Apple vs Android. Windows vs UNIX. They are examples of classic tech rivalry that, according to Mert Mumtaz, resembles in many ways the blockchain clash between Solana’s integrated ecosystem and Ethereum’s modular world.
And in every free-market technological rivalry that Mumtaz can recall from the past, the leader did not maintain total market superiority in the long run.
“I’ve never seen a piece of technology that takes 95% of the market – and people are betting that it will continue to grow over the next five to 10 years, in terms of relative market share.”
“Even Windows didn’t have that dominance for long,” he says.
Yet he says on the Lightspeed podcast (Spotify/Apple) that people seem to think the EVM, or Ethereum Virtual Machine, will maintain its 95% dominance over rivals in perpetuity.
The CEO of Helius bets ‘with one hundred percent conviction’ that EVM competitors such as the Solana Virtual Machine (SVM) and MoveVM are ‘extremely under-indexed – and that the market is asymmetric’.
“It won’t be the case that 5% of the market is SVM and Move together, and 95% is EVM all the time, over a ten-year time horizon,” he says. “That just never happened.”
No time yet to announce victory
Mumtaz says he sees the SVM in particular rising in popularity, with a wide range of developments taking place, including work from entities like Eclipse, Firedancer and even Visa.
Read more: Solana offers solutions to the banking industry’s “bizarre inefficiencies,” says Mumtaz
“These things creep up on you slowly, until one day you’ll say, ‘Wait a minute.
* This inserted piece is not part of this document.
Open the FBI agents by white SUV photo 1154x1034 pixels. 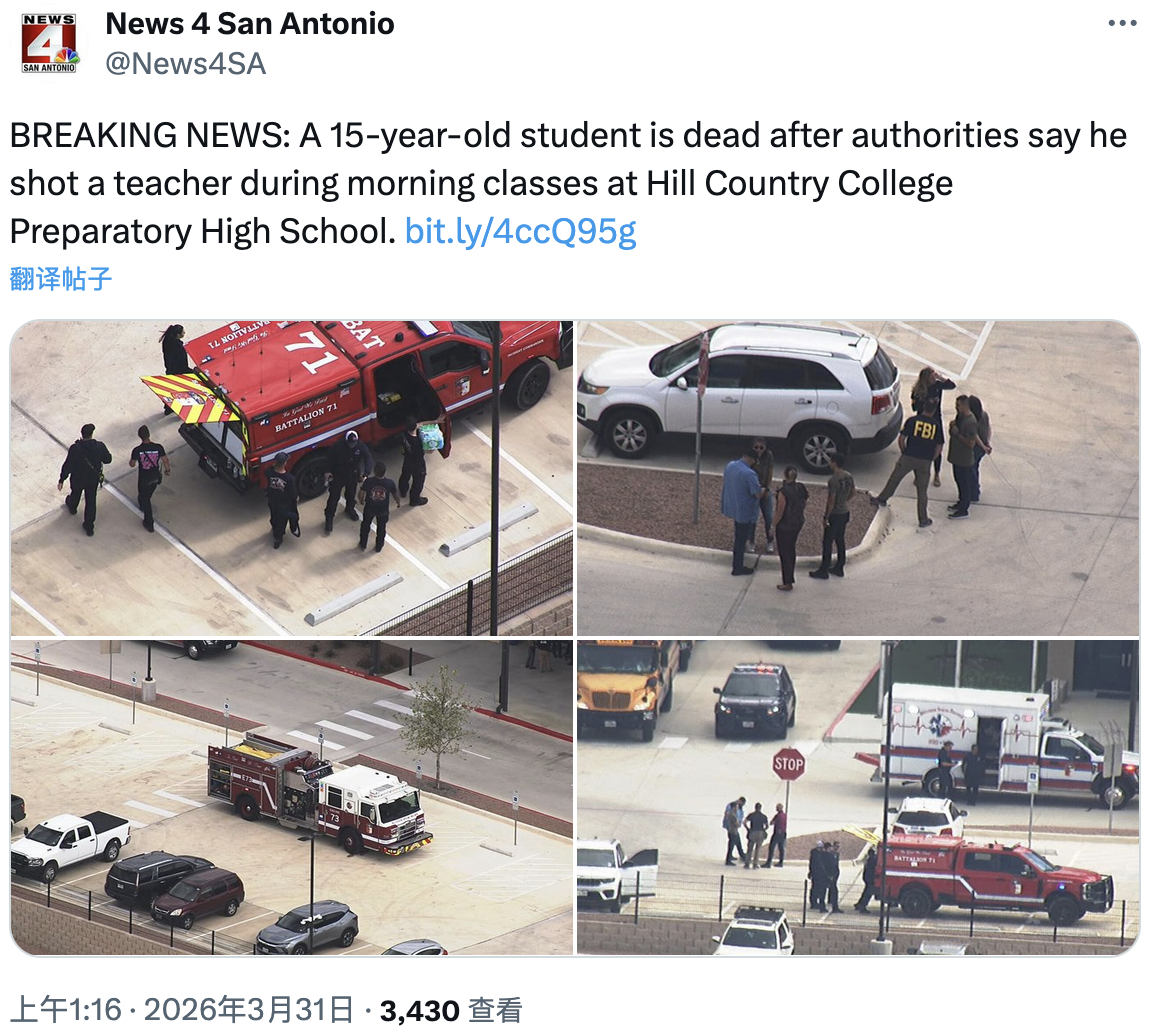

There’s actually a lot of stuff going on here. What happened?'”
Mumtaz claims that the SVM and MoveVM are “objectively better pieces of technology than the EVM” and now, he says, “they are also gaining distribution via the modular proposition of blockchains.”
Read more: Eclipse takes a best of all worlds approach to solving the scalability trilemma
The market also tends to overlook the fact that ‘integrated’ chains such as Solana are still effectively modular in many ways, according to Mumtaz.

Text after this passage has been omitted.